Software company VMware (NYSE:VMW) reported stronger than expected revenue and earnings when it released 4th quarter numbers earlier this month. Total revenue of $1.29 billion just beat consensus of $1.28 billion and EPS of $.81 was solidly ahead of the street estimate of $.78.
However, the company offered much lower 2013 guidance than the street expected and said it would cut up to 900 jobs as revenue growth slows. This news was a splash of cold water in the face of investors used to years of top-line growth, and the stock was quickly downgraded by no less than seven analysts as the share price plunged over 20% from its pre-earning levels.
Going forward, management guided license revenue growth in the 8%-11% range while the street had expected something north of 13%. Margins are expected to remain flat to slightly down from the current 16.2% level.
Management further noted that because of the cyclical nature of business renewals of Enterprise Licensing Agreements (ELAs), any growth in this area will not have an effect on the top line until the 2nd half of 2013-- and they guided FY13 revenue to $5.23-$5.35 billion while the street was expecting something in the neighborhood of $5.42 billion. In fact, it seems that at least some of the ELA revenue that was expected to be generated in Q1-13 has already been booked and was a strong contributor to the better than expected Q4-12 numbers. As a result, Q1-13 license revenue is expected to be about 10% lower than revenue for the year earlier quarter.
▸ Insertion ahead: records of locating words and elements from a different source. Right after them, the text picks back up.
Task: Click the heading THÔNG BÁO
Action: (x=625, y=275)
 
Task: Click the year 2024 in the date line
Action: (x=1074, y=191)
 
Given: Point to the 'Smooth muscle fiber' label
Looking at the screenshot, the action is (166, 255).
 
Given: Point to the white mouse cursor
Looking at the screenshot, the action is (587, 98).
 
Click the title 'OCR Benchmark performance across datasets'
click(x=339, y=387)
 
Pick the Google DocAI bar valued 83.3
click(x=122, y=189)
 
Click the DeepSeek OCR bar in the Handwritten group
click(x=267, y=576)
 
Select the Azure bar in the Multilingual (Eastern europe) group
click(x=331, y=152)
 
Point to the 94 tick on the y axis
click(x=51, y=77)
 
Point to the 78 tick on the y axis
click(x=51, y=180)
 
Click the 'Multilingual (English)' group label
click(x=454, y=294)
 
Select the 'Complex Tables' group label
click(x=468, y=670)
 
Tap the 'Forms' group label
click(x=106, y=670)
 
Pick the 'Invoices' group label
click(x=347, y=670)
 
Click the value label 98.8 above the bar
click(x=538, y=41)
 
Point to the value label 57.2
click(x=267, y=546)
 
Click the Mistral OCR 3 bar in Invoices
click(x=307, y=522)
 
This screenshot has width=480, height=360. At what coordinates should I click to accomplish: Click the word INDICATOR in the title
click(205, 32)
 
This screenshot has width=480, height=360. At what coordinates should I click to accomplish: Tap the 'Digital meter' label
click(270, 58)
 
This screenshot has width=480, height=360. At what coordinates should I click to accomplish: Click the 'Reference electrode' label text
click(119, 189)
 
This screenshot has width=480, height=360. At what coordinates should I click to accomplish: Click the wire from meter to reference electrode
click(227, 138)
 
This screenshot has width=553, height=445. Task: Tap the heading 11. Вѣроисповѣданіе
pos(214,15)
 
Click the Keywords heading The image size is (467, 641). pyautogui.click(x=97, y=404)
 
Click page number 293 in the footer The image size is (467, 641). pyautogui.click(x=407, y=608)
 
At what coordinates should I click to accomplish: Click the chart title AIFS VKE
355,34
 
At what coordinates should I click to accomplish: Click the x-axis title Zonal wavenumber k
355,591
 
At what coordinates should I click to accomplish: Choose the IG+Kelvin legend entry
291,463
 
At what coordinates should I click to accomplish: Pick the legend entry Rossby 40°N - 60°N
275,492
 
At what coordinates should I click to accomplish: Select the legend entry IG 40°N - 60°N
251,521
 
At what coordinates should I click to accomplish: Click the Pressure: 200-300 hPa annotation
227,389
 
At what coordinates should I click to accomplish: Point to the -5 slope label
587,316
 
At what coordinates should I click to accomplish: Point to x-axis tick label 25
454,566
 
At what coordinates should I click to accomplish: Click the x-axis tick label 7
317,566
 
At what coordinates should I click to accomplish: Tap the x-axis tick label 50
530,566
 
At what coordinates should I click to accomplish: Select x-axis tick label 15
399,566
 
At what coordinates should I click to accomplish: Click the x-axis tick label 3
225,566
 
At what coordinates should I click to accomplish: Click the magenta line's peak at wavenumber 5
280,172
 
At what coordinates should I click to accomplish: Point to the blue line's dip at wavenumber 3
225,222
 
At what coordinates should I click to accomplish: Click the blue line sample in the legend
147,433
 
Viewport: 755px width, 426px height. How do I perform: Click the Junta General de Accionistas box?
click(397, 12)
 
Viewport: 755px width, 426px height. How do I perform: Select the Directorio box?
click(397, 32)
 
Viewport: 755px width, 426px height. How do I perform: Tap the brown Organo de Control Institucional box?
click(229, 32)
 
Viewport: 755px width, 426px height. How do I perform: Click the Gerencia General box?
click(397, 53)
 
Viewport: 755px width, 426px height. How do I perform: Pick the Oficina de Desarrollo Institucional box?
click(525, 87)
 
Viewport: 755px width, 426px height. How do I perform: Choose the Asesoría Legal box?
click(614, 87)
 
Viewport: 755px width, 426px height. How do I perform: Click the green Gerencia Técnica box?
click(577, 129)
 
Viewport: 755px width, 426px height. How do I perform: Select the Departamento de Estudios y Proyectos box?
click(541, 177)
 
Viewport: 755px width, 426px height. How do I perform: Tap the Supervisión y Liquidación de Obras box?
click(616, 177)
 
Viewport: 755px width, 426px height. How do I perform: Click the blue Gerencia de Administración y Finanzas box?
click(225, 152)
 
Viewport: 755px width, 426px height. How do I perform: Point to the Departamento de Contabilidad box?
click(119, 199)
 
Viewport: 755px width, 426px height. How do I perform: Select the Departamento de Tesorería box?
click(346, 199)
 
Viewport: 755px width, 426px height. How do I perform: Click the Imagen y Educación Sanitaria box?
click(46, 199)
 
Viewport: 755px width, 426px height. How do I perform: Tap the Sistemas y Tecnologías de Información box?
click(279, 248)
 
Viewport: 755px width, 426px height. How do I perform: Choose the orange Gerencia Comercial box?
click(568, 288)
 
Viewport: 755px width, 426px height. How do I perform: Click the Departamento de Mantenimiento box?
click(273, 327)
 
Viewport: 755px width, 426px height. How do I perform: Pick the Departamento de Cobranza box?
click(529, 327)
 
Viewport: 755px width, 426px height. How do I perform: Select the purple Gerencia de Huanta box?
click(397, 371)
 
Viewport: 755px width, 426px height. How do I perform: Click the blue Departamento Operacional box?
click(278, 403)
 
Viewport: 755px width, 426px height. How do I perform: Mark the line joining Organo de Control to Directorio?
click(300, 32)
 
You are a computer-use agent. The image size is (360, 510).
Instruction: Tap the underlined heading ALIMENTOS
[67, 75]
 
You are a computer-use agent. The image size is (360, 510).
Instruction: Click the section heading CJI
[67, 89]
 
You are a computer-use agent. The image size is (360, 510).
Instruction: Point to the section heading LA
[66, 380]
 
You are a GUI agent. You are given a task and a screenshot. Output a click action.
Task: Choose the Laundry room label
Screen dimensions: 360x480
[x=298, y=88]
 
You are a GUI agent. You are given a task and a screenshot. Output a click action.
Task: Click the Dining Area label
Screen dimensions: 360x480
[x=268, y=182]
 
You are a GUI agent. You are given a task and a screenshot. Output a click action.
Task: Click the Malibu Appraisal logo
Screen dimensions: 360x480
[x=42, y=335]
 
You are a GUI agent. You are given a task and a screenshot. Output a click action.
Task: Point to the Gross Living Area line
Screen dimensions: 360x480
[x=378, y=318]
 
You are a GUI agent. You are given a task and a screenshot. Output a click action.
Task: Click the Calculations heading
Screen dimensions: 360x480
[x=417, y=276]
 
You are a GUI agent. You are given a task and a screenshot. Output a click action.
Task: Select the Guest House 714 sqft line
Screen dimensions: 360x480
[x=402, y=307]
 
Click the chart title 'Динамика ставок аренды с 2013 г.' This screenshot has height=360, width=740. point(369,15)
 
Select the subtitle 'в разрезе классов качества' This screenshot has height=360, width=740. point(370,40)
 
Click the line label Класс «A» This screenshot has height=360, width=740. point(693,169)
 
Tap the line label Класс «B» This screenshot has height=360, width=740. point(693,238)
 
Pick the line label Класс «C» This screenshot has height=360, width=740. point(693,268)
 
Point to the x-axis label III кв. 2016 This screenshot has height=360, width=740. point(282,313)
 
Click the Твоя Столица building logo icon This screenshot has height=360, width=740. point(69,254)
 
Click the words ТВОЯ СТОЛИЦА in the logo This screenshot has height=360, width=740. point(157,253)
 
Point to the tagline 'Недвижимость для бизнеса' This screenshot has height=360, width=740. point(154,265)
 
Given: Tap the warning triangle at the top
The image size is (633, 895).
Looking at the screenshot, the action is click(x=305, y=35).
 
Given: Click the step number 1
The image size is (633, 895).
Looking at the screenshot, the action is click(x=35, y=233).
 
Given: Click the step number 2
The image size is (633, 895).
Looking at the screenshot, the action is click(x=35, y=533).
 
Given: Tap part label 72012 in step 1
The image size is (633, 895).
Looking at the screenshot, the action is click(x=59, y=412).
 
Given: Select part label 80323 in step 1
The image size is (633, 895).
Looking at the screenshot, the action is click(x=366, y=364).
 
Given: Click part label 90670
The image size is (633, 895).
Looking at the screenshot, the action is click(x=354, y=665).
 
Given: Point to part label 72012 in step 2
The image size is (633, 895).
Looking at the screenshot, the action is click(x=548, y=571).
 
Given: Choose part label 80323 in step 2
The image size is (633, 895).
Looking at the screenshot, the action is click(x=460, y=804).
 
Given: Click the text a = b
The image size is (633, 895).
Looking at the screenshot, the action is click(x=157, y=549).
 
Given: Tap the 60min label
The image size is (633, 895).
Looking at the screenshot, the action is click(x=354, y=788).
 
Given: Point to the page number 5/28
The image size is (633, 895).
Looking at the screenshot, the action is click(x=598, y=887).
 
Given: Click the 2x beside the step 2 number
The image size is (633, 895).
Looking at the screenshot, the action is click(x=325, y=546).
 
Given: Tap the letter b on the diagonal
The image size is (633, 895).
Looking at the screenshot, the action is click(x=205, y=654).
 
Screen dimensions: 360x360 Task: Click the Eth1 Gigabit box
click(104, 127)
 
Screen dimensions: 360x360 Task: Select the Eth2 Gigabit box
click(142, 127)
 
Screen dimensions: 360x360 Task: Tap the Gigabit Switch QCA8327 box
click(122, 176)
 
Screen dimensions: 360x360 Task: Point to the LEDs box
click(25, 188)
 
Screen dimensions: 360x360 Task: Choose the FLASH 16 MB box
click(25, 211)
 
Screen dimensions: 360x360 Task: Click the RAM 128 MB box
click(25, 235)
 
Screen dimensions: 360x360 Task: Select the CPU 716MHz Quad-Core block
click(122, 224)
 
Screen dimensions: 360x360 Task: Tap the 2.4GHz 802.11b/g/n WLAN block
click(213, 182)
Meanwhile, the company indicated that charges from job cuts and costs associated with exiting lower margin business will weigh on 1H13 earnings. While guidance does appear to be on the conservative side, it still makes investors hesitant to justify higher multiples from the current levels - hence the sell-off. However, keeping within new guidance for revenue, the top line should still grow by 15% for FY13. Therefore, if margins stay relatively flat, EPS should be around $3.16 and FCF will grow to around $4.20/share. Using a modest 30x multiple of earnings, that would put a $95 price tag on the stock, which was trading just north of $79/share as of Friday's market close. This implies a 20% upside to the current price based on the company's own conservative guidance.
However, with slowing growth projected by management and no real catalyst on the near term horizon, I expect the stock to trade sideways from its current price for the next several months until it starts gaining traction in the second half of the year.
If you are sitting underwater on higher cost basis VMW shares and you can afford to wait, I would urge patience - the stock will recover. The company is well positioned to take advantage of business enterprise solutions as it continues to adopt virtualization and cloud computing solutions. However, instead of just waiting until the 2nd half of the year before you see any meaningful upward movement in the stock price, why not get paid to do that waiting by selling covered calls against your current position?
If you look at the chart below, you can see the stock is now sitting just above its Fibonacci support at $75, and there appears to be significant Fibonacci resistance at $90.
As I said, I would be surprised to see the stock break out in any meaningful way from current levels for the next several months. Even if there were some upwards price movement, it would at most be a short lived gap-fill from the 20% drop since earning were released. At the same time, while macroeconomic events would certainly have an impact on VMW as it would with any stock, the share price is sitting just above a strong support line that held nicely during the post earnings sell-off.
Therefore, if you are long the stock you may want to consider selling the July VMW 85 covered calls at $4.50 or so. With this trade you cap your upside to $89.50 (strike plus call bid), which is just shy of the Fibonacci resistance at 90. In exchange for limiting your upside, you receive a $4.50 premium which is a 5.7% (approximately 12% annualized) return for the remaining time that the contract is in force.
To my way of thinking that sure beats waiting around for something to catch hold and move the stock.